[begin Supplied material]
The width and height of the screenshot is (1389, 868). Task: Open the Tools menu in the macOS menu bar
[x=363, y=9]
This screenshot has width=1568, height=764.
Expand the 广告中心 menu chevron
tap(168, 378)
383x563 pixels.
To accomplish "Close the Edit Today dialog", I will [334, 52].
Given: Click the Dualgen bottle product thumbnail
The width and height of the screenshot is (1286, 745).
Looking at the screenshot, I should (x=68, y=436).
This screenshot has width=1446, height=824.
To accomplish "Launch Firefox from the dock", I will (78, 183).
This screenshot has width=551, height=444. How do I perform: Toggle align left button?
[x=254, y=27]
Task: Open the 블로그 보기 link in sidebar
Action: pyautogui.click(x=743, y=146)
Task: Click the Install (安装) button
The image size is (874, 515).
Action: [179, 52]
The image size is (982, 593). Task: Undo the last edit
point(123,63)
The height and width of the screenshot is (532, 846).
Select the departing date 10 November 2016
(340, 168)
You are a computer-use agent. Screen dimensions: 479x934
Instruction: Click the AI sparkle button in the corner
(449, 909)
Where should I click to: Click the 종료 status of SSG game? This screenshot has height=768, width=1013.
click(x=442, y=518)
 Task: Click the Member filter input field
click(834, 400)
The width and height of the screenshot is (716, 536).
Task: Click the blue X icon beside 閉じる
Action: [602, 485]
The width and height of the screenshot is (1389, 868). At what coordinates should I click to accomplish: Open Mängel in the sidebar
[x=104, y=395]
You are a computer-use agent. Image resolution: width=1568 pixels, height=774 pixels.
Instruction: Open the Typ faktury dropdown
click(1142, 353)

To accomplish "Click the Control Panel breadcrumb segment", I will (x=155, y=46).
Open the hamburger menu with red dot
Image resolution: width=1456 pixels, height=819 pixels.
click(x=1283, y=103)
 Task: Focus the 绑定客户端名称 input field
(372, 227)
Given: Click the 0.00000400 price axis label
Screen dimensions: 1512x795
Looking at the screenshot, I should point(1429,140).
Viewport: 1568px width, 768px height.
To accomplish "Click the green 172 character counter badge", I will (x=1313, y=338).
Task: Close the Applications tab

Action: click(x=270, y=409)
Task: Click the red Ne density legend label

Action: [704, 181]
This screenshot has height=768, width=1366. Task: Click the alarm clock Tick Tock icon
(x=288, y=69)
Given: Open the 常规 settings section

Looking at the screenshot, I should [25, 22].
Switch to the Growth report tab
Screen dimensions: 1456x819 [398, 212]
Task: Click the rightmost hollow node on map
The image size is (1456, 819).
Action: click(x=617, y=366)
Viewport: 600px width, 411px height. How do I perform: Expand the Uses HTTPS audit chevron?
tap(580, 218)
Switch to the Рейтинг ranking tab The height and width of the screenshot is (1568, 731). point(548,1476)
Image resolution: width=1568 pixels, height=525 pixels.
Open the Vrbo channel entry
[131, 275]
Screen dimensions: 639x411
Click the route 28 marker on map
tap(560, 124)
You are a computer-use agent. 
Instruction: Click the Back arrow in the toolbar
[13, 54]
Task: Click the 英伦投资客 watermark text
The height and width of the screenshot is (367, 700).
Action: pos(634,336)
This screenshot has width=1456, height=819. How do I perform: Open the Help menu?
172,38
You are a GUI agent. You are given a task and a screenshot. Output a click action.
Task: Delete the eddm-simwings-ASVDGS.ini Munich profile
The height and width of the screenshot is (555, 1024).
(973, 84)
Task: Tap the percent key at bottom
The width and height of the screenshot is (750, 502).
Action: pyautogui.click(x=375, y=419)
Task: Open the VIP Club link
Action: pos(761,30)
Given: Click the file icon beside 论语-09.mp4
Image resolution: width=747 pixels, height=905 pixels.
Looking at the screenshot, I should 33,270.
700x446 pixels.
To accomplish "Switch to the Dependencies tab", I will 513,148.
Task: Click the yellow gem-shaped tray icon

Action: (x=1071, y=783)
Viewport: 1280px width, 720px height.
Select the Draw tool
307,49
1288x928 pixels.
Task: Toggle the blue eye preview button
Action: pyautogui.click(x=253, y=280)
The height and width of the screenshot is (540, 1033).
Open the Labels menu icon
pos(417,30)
[end Supplied material]
= Task description =
Starting with the first of the items and ending after the line that contains "Action: pyautogui.click(x=743, y=146)", copy the lines with "Firefox" swapped for "Safari". Leave everything else in them as it is.

= Correct answer =
The width and height of the screenshot is (1389, 868). Task: Open the Tools menu in the macOS menu bar
[x=363, y=9]
This screenshot has width=1568, height=764.
Expand the 广告中心 menu chevron
tap(168, 378)
383x563 pixels.
To accomplish "Close the Edit Today dialog", I will [334, 52].
Given: Click the Dualgen bottle product thumbnail
The width and height of the screenshot is (1286, 745).
Looking at the screenshot, I should (x=68, y=436).
This screenshot has width=1446, height=824.
To accomplish "Launch Safari from the dock", I will (78, 183).
This screenshot has width=551, height=444. How do I perform: Toggle align left button?
[x=254, y=27]
Task: Open the 블로그 보기 link in sidebar
Action: pyautogui.click(x=743, y=146)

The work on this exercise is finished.